The task: Copy out the records below word for word, but leave out the pictures.

[Records of finding words and elements]
____

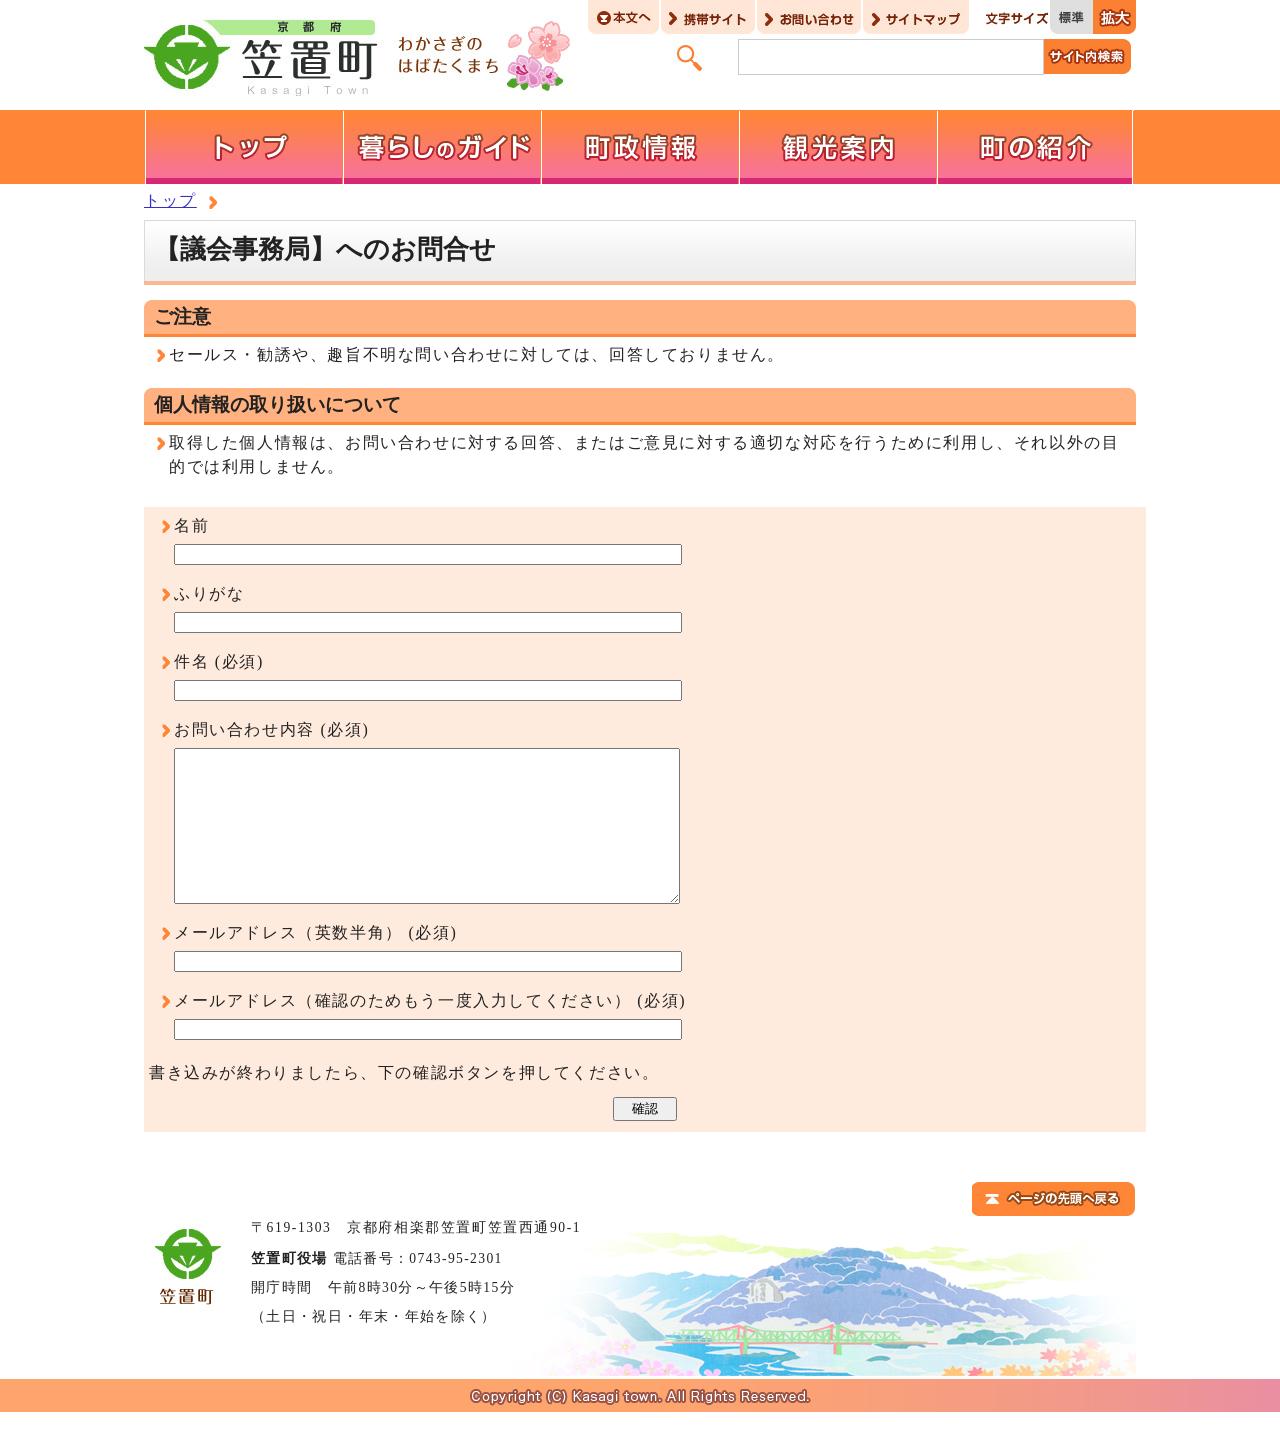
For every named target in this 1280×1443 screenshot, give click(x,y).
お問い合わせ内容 (244, 729)
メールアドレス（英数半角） (288, 962)
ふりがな (209, 593)
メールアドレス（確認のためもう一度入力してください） (403, 1030)
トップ (170, 200)
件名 (191, 661)
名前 (191, 525)
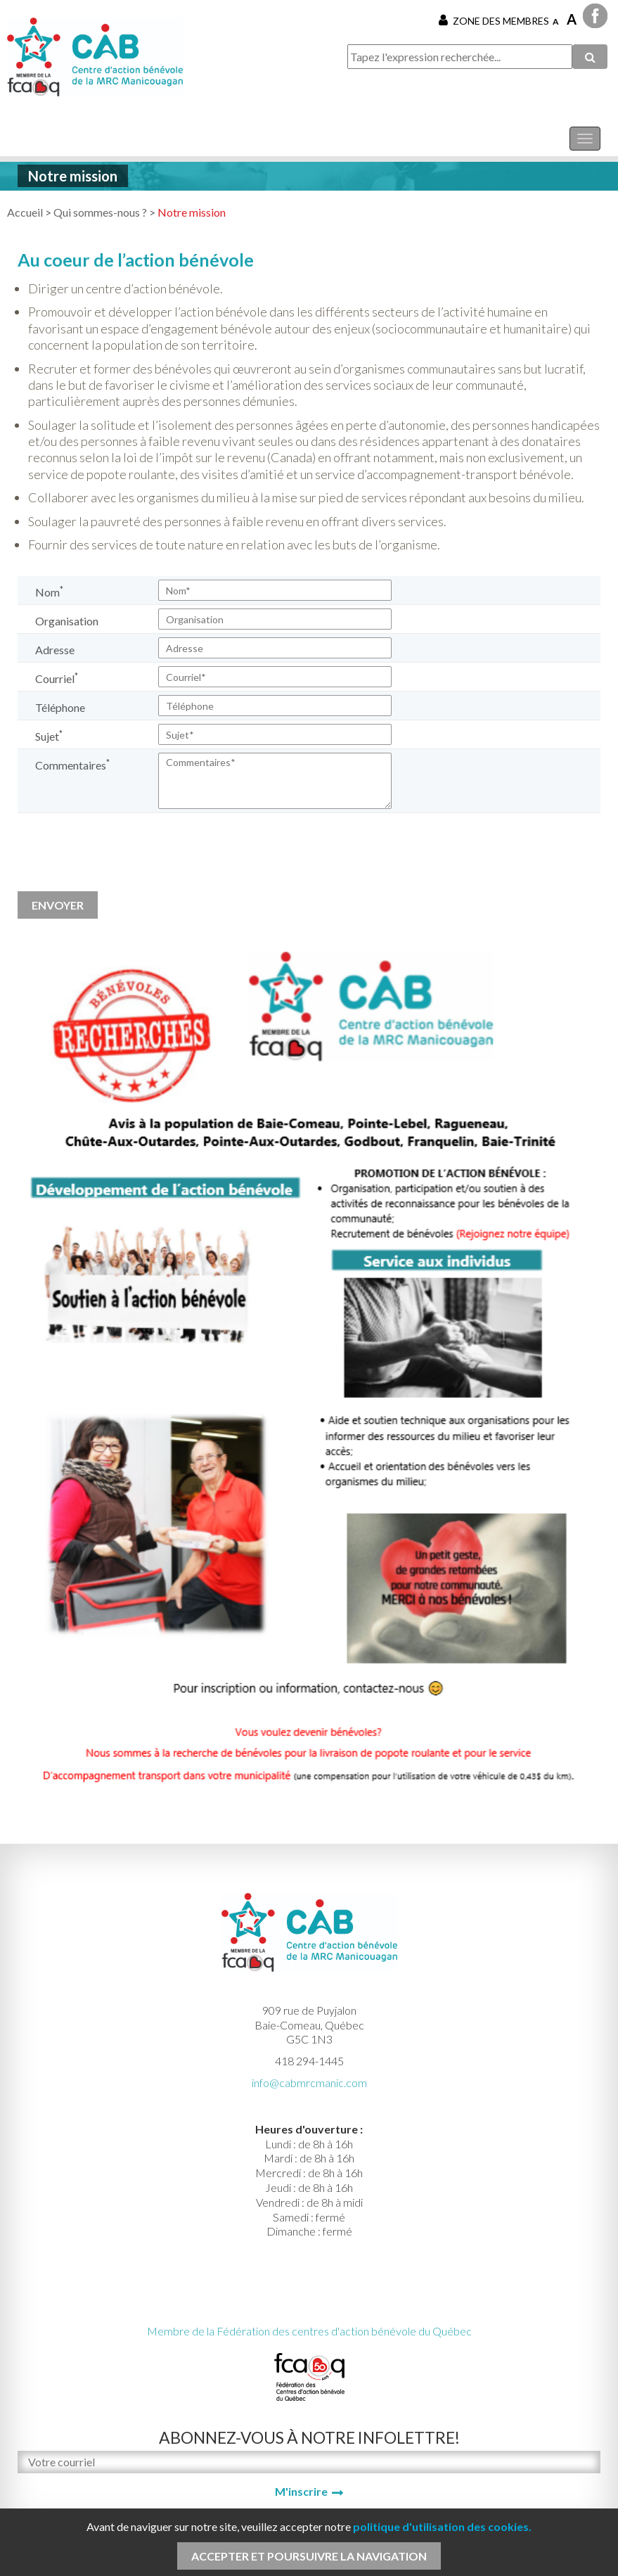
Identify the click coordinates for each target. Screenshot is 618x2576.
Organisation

____

Final result:
For every named target in this 1280×1443 screenshot, give click(x,y).
お問い合わせ内容 (244, 729)
メールアドレス（英数半角） (288, 962)
ふりがな (209, 593)
メールアドレス（確認のためもう一度入力してください） (403, 1030)
トップ (170, 200)
件名 (191, 661)
名前 (191, 525)
Identify the click coordinates for each target. Screenshot is 618x2576.
Organisation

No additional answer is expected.